Kepolisian lokal menyatakan bahwa mereka belum mendapatkan informasi tentang adanya korban akibat gempa di Thailand itu.
Video yang tersebar di platform-media sosial memperlihatkan sebuah bangunan bertingkat dengan derek di atassnya roboh dan menghasilkan awan debu tebal, sedangkan penduduk setempat yang berada di area tersebut melarikan diri sambil panik.
Polisi mengatakan kepada
The Associated Press
, mereka merespons insiden di sekitaran Pasar Chatuchak yang terkenal di Bangkok.
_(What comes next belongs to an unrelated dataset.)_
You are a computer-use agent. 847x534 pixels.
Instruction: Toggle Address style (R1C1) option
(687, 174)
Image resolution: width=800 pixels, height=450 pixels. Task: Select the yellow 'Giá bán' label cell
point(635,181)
Akan tetapi, mereka tidak memiliki data spesifik mengenai jumlah karyawan yang berada di dalam bangunan ketika kejadian itu terjadi.
Guncangan gempa yang terjadi pada siang hari tersebut disusul dengan hentakan kedua yang memiliki kekuatan M 6,4. Mengenai peristiwa ini, warga di Bangkok diminta untuk mengosongkan bangunan dan diberi tahu agar tetap berada diluar sebagai antisipasi apabila ada getaran tambahan.
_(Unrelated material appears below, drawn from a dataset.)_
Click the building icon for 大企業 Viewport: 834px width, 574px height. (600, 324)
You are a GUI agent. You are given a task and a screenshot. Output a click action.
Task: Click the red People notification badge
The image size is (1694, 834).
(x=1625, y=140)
Survei Geologi Amerika Serikat (USGS) serta Pusat GFZ Jerman untuk Ilmu Bumi menyebutkan bahwa gempa tersebut merupakan gempa permukaan yang berada pada kedalaman 10 kilometer dengan titik pusat di Myanmar, sesuai laporan perdana mereka.
Dalam klip video tersebut, nampak air dari kolam renang yang ada di lantai atas suatu menara pencakar langit di Bangkok meluber ketika terdapat getaran keras, sementara pecahan kaca serta material lainnya jatuh dari berbagai struktur bangunan.
Perdana Menteri Thailand Paetongtarn Shinawatra menyelenggarakan rapat mendesak untuk mengevaluasi akibat dari guncangan gempa bumi.
Telah diketahui bahwa area Bangkok ditempati oleh lebih dari 17 juta jiwa dan sebagian besar penduduknya menempati apartemen bertingkat tinggi.
Peringatan dinyalakan di bangunan-bangunan ketika guncangan gempa datang sekitar pukul 13:30 waktu lokal, menyebabkan warga yang kaget dikirim untuk mengungsikan diri dengan turun melalui anak tangga darurat sementara hotel-hotel pencakar langit di tengah kota Bangkok juga dilenyapkan aktivitasnya.
@SiriOfficialX
Sebagai langkah pencegahan, masyarakat masih menghabiskan waktu di luar rumah, mencari tempat berlindung dari sinar matahari yang menyilaukan hanya beberapa menit setelah guncangan gempa bumi.
Kementerian Penanggulangan Bencana Thailand menyebutkan bahwa guncangan dari gempa bumi itu dirasakan hampir di seluruh area negeri tersebut.
Episentrum guncangan gempa terletak di bagian pusat Myanmar, kurang lebih 50 kilometer arah timur dari Kota Monywa.
Di pusat pemerintahan Naypyidaw, guncangan gempa bumi di Myanmar merusak berbagai situs suci agama, mengakibatkan sebagian bangunan roboh ke tanah serta beberapa hunian warga pun ikut rata dengan permukaan.